▶ _Data extract_

* * * *

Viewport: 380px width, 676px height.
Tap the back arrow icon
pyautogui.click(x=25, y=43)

* * * *

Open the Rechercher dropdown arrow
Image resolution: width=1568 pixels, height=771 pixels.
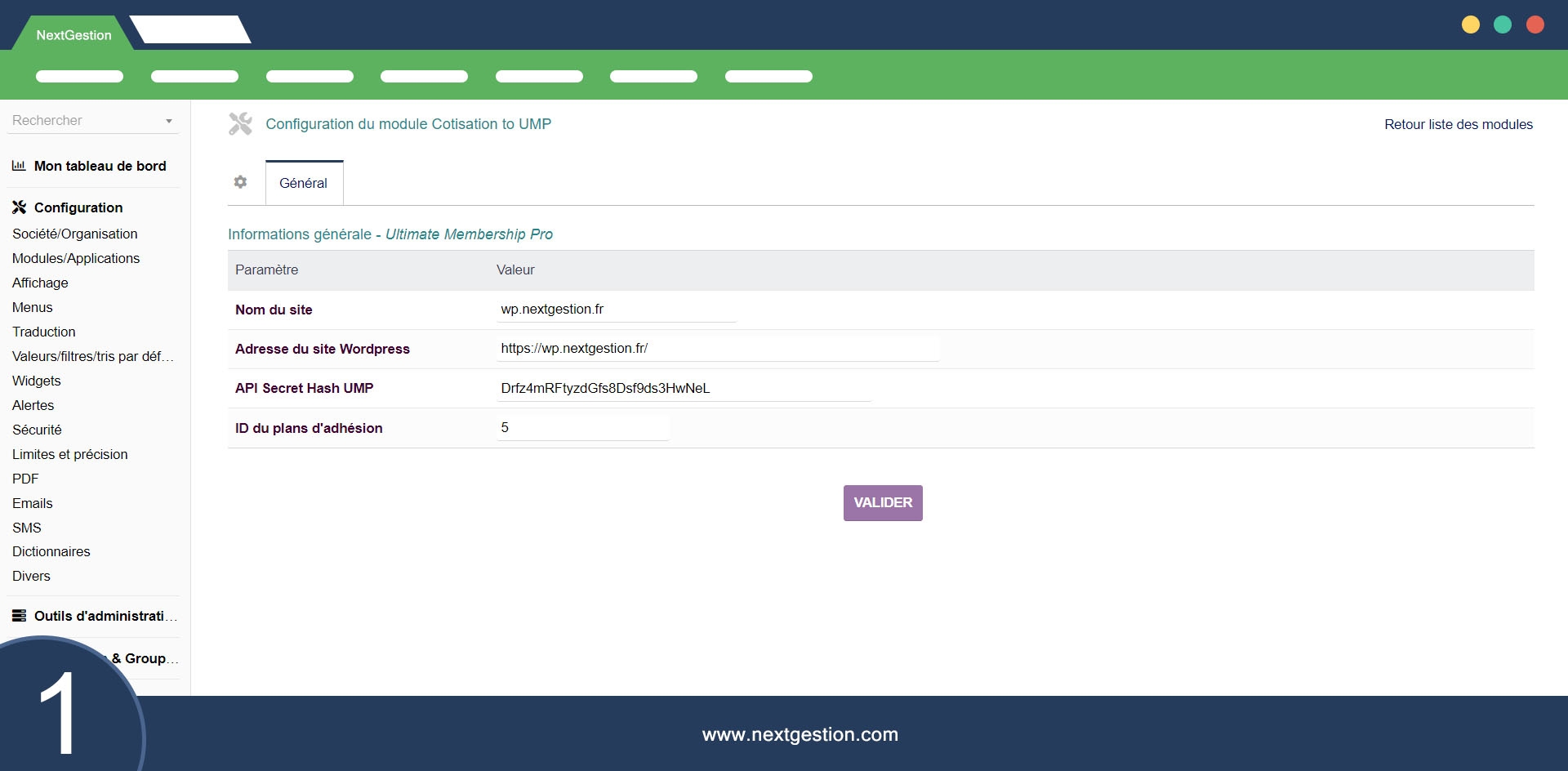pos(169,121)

* * * *

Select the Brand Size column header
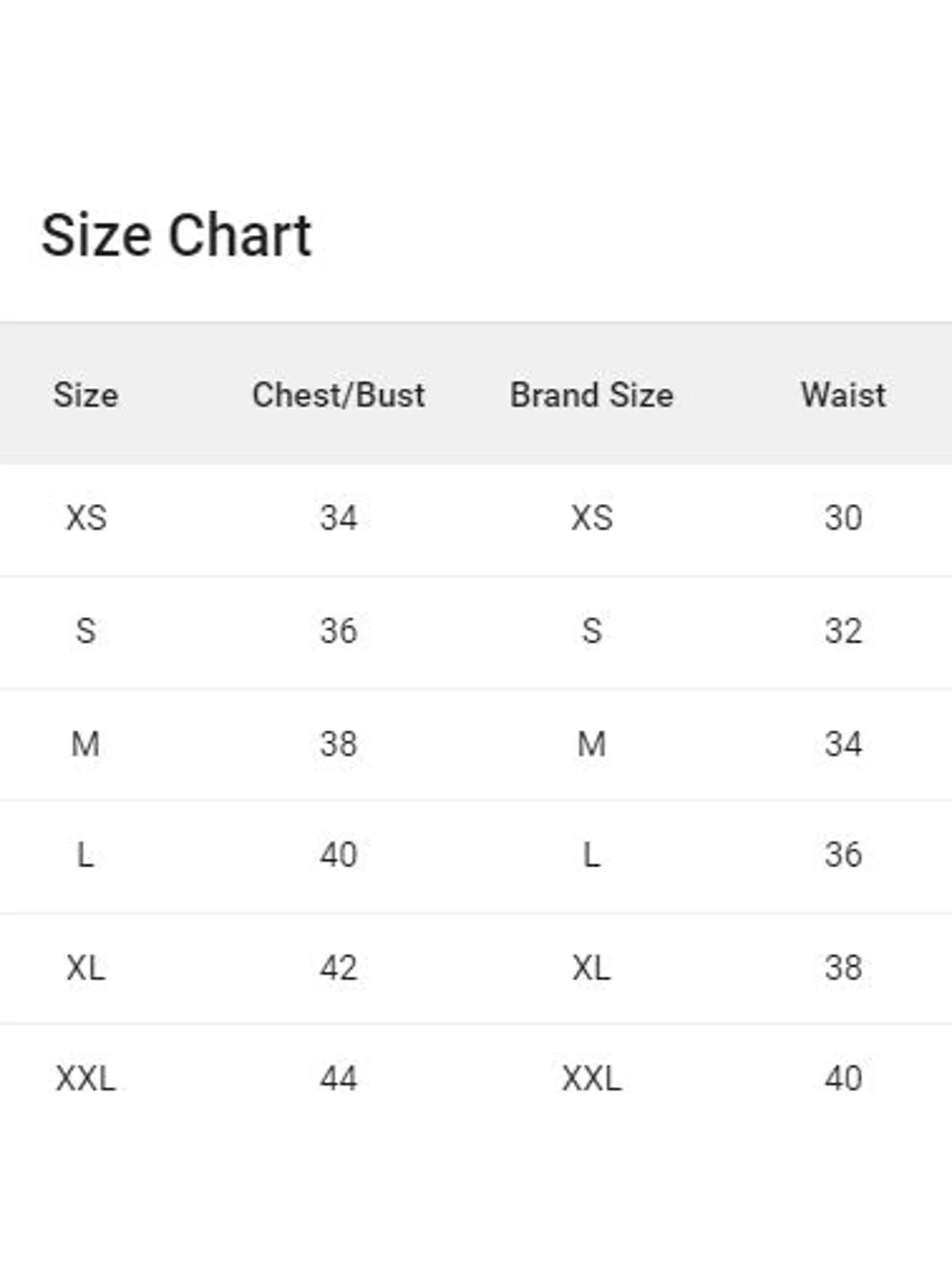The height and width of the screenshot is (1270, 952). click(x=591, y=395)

* * * *

▶ _Task statement_
Rewrite the part of the records that opens with the line containing "Open the Rechercher dropdown arrow" and closes with the line containing "pos(169,121)", both lines included, keeping the requests and scaling every coordinate in the answers by 0.8, rounded to the nearest whole number with halves rounded up. Leave all other numbers unchanged, and omit the pictures.

▶ _Correct output_
Open the Rechercher dropdown arrow
Image resolution: width=1568 pixels, height=771 pixels.
pos(135,97)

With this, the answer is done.